● GIVEN RECORDS:
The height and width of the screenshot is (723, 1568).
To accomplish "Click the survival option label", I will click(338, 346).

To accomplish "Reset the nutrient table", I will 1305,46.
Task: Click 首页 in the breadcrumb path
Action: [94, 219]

---

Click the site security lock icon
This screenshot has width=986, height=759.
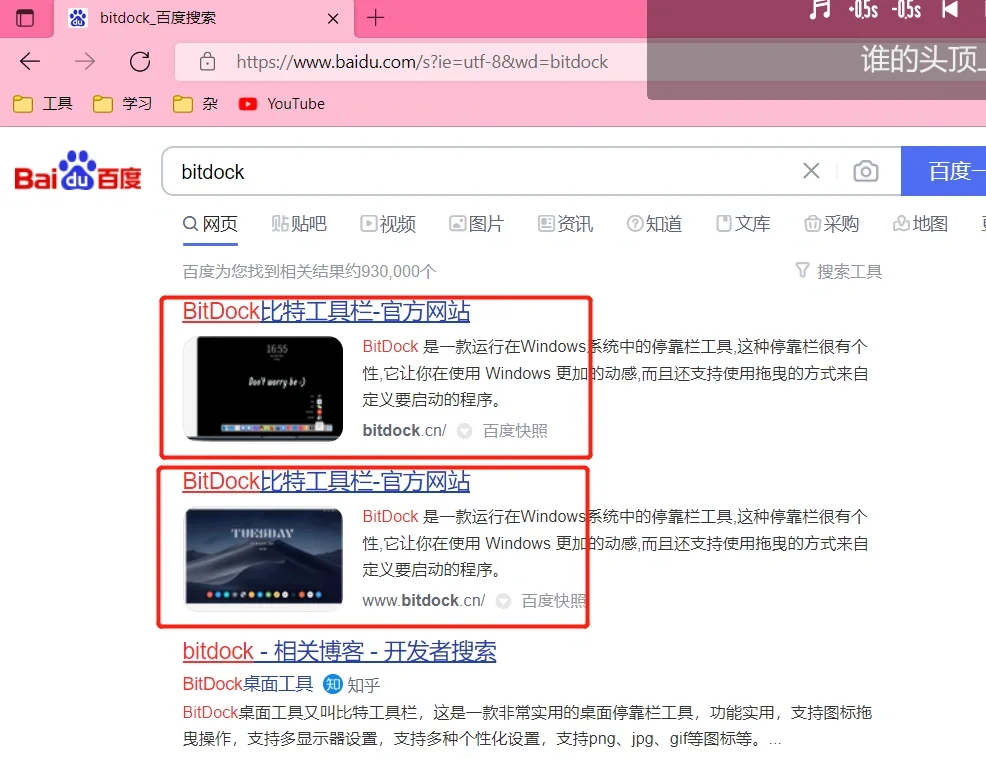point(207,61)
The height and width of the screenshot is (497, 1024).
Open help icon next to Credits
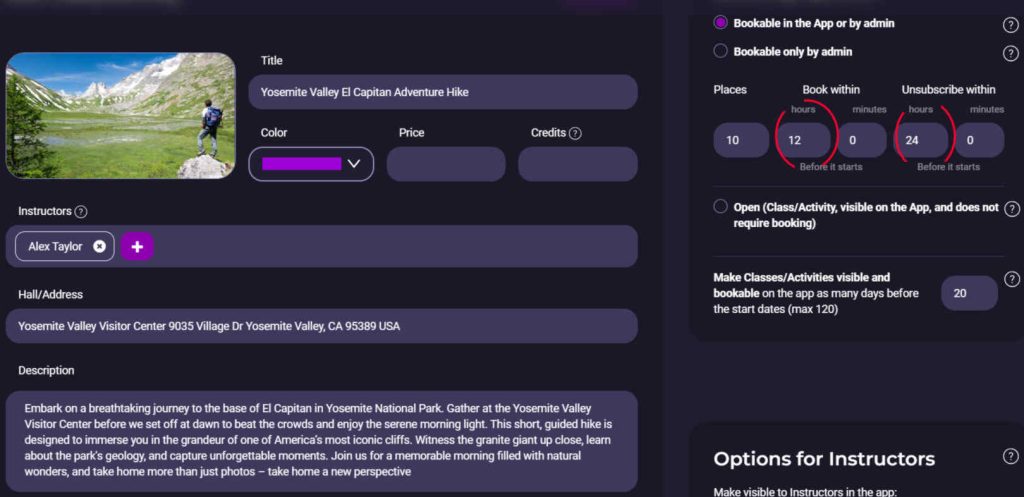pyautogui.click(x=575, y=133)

...

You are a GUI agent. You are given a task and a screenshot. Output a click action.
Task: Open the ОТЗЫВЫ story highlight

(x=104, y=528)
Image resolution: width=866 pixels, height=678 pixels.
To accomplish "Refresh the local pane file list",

● WORK TO BE COMPLETED: Scan the records above for the lines holding "Task: Open the ОТЗЫВЫ story highlight" and "the local pane". Transcribe those two and every line between them word for word, and no others.

● SOLUTION FOR THIS EXERCISE:
Task: Open the ОТЗЫВЫ story highlight

(x=104, y=528)
Image resolution: width=866 pixels, height=678 pixels.
To accomplish "Refresh the local pane file list",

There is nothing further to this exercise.